Please output exactly the lines that run from the line with "Open Candacey Lillian's" through the final line of the data, inclusive, and nothing more.

** Exercise inputs follows **

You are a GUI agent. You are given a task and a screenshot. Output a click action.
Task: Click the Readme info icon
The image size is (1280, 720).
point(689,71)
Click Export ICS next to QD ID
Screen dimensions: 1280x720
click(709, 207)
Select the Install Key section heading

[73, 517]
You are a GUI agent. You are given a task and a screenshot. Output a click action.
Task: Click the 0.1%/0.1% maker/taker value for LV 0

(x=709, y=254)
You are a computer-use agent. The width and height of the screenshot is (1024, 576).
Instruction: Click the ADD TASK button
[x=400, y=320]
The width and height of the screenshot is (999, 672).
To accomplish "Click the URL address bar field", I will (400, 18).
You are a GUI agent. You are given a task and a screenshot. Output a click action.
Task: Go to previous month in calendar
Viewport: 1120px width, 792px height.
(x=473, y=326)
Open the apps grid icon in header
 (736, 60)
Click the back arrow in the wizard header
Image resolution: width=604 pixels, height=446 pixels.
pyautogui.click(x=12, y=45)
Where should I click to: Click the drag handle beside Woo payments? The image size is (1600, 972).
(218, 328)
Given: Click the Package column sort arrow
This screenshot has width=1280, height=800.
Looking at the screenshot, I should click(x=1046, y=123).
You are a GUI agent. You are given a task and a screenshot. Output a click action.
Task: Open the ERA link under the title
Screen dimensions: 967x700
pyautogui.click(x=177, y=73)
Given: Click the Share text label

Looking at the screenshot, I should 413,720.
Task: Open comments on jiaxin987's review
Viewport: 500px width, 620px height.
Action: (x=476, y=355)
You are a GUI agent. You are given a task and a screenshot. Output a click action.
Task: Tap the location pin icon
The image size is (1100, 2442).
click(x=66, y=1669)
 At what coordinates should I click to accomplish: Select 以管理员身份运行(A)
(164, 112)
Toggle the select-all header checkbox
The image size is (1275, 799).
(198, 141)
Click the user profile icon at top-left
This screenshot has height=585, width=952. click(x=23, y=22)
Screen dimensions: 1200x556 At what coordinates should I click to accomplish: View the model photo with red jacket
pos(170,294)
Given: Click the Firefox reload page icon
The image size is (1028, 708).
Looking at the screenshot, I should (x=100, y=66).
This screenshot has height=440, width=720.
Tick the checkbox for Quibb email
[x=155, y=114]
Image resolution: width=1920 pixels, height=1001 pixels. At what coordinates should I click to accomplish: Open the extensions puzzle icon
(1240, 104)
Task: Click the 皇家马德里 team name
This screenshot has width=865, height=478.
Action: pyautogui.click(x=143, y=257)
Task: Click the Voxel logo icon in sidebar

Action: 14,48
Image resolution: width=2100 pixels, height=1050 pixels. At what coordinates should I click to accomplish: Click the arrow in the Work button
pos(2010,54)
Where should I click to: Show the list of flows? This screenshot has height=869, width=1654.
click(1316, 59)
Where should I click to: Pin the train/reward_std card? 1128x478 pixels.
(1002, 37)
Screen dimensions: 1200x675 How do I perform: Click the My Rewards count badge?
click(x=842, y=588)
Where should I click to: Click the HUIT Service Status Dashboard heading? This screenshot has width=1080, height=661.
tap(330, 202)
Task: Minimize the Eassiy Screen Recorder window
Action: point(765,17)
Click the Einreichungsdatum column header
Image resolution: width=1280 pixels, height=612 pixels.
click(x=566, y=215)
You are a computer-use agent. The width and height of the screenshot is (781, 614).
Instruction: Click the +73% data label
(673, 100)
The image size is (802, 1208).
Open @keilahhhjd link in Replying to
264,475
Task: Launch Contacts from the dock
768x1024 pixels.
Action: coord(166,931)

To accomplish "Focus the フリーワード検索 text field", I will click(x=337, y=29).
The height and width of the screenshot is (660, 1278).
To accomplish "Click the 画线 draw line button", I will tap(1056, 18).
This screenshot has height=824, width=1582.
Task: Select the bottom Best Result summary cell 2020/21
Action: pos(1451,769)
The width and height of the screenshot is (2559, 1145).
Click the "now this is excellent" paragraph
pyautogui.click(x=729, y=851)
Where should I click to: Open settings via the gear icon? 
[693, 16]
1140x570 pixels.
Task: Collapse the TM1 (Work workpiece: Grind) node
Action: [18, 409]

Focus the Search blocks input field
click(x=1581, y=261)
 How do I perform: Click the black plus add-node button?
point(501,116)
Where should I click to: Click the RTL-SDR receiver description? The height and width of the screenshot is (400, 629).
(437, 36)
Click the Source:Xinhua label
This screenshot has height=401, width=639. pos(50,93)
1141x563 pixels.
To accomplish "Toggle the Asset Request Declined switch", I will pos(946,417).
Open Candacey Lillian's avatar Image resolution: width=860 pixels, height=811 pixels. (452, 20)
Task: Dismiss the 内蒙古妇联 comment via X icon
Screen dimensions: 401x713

** End of Exercise inputs **

• _Solution to the problem_:
Open Candacey Lillian's avatar Image resolution: width=860 pixels, height=811 pixels. (452, 20)
Task: Dismiss the 内蒙古妇联 comment via X icon
Screen dimensions: 401x713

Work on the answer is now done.